- **GIVEN TEXT**
----------------------------------------
# Band promotion



## hardasmum (Apr 23, 2008)

I know how to write a song, play in a band, record, mix, master, album artwork and website design but when it comes to promotion I'm at a loss. I used to pound the pavement and poster the town but apparently a 2% return on postering is a "good" result. 

I'm curious to know what everyone does to promote their band and shows.


----------



## Guest (Jun 3, 2010)

I read and follow Jeri Goldstein. She's got lots of great tips for promotion, tour management and general career building: Booking & Touring Strategies-Book More Gigs,Performingbiz

How to Be Your Own Booking Agent is a good read.


----------



## hardasmum (Apr 23, 2008)

Great link. Cheers!


----------



## WEEZY (May 23, 2008)

That is a great link! 

When I got started, I was clueless as well. I learned a few things over the years though. 

First, unless you're doing a tribute band or supporting a well-known band, DO NOT waste your money on postering. Nobody has heard of you and it will be 100% ignored. If it's a tribute act - POSTER like you've never POSTERED before. It will bring out hundreds of people who are fans of the band being paid tribute to. 

Get a website - not a myspace. Make a hand-stamp with your website address on it and make the door-person stamp everyone's hand with it as they pay.

Get your music on local radio - it's easier than you think. Get into festivals - you might not get paid, but there will be a lot of people exposed to your music. One festival show is better than dozens of shows in an empty club.

Use your connections: do your parents or friends know someone that might be able to help you out?

Practice a lot, be good, don't suck. Look good, get professional photos taken, don't put out half-baked promo.


----------



## geezer (Apr 30, 2008)

It might not be practical in your situation but we used to do mini tours in lots of small towns ,by renting halls and putting up posters.It seemed like every kid in town showed up because we were the only thing there was to do.


----------



## Milkman (Feb 2, 2006)

Facebook helps. Posters in key places do have an impact. I also have an e-mail mailing list of fans anfd friends. That works fine for local shows. If you're touring you need other people promoting for you.


----------
----------------------------------------
- **DATASET EXTRACT**
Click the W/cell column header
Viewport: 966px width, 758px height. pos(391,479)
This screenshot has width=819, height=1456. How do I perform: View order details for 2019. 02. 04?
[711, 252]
----------------------------------------
- **GIVEN PROBLEM**
Print everything in the band promotion thread above from "Facebook helps. Posters" down to "promoting for you.".

- **EXERCISE SOLUTION**
Facebook helps. Posters in key places do have an impact. I also have an e-mail mailing list of fans anfd friends. That works fine for local shows. If you're touring you need other people promoting for you.